Sprint Corporation CEO Marcelo Claure says the company has accomplished about 40 percent of intended changes as part of its five-year plan. Claure, now head of the carrier for 2+ years, told the Goldman Sachs Communacopia 2016 on Tuesday, though it’s “worrisome” when a company has been losing millions of customers for a while, he feels executives are getting Sprint back to growth. The company plans to lease some of its spectrum to help finance the company, he said, without giving specifics.
Claure cites improvements in network coverage, speed and reliability. Sprint is also reducing costs where it can, committing to “take $2 billion in run rate savings this year.” The carrier also reduced its marketing spend by 30 percent while increasing sales in postpaid business.
The employees have been enticed to save the company money, says Claure, with a “turnaround incentive package.” That has meant the 30,000+ employees think more entrepreneurially now.
“We tell people there are rules for you to spend money, but there are absolutely no rules for you to save money. And it’s amazing what people will do to save money,” according to a Seeking Alpha transcript.
Speaking of 5G, Sprint has been working to “densify” its network using small cells on utility poles and now other carriers have followed suit, according to the CEO. “We have a lot of spectrum and we have choices whenever we want to put a small cell whether we use wireless backhauling which you don’t need to connect to fiber or whether you use fiber.”
Asked to put some numbers behind that, Claure said he’s talking about deploying “tens of thousands of gear,” including small cells, micro cells and Phantom cells.
Sprint used to deploy a network by installing micro sites, contracting with power companies and outsourcing the management. Now, “Every single structure comes into a control tower in which we basically figure out what is the most cost efficient and the fastest speed that you can deploy a structure.”
Not wanting to tip off competitors, he declined to detail deployment and operating costs. Claure recently became chairman of CTIA. One goal is to ensure the U.S. “doesn’t lose the edge we had” in 4G as the industry makes the move to 5G.
The FCC has done a good job allocating spectrum, he believes. Transport, or how companies track data on a backhaul is a contested area, he acknowledges. Some companies like the federal government to regulate the price of backhaul and others don’t.

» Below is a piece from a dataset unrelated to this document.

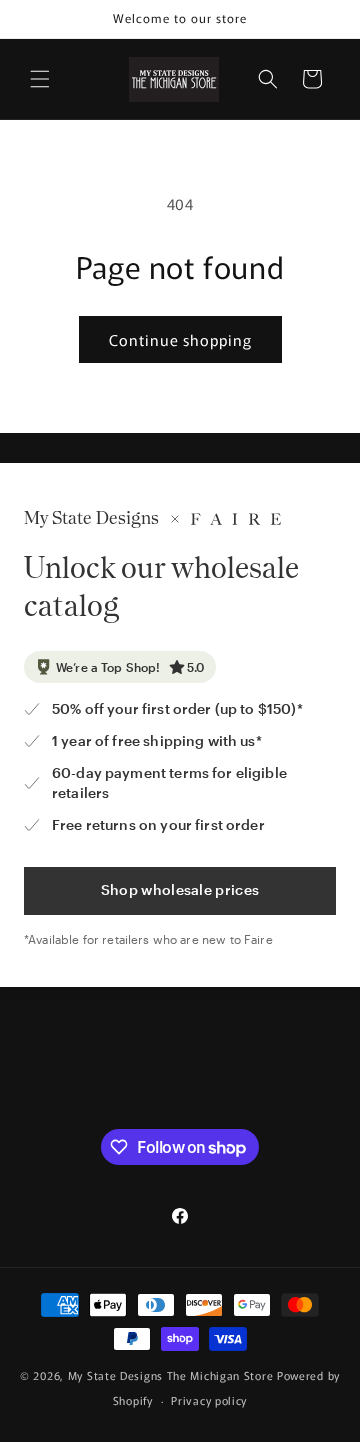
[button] (40, 79)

Zoning and permitting remain issues; some cities and mayors “understand the economic progress they can make by having a connected city,” he says. Some cities encourage carriers to install macro or small cells and others don’t. That’s why CTIA would like the federal government to play a more active role there “so it’s not a hit or miss depending on what city or what account you go to.”
Asked by an analyst in the audience why Sprint chose to pass up the FCC’s spectrum auction, Claure said: “We decided we don’t need it. We have enough spectrum,” according to the transcript.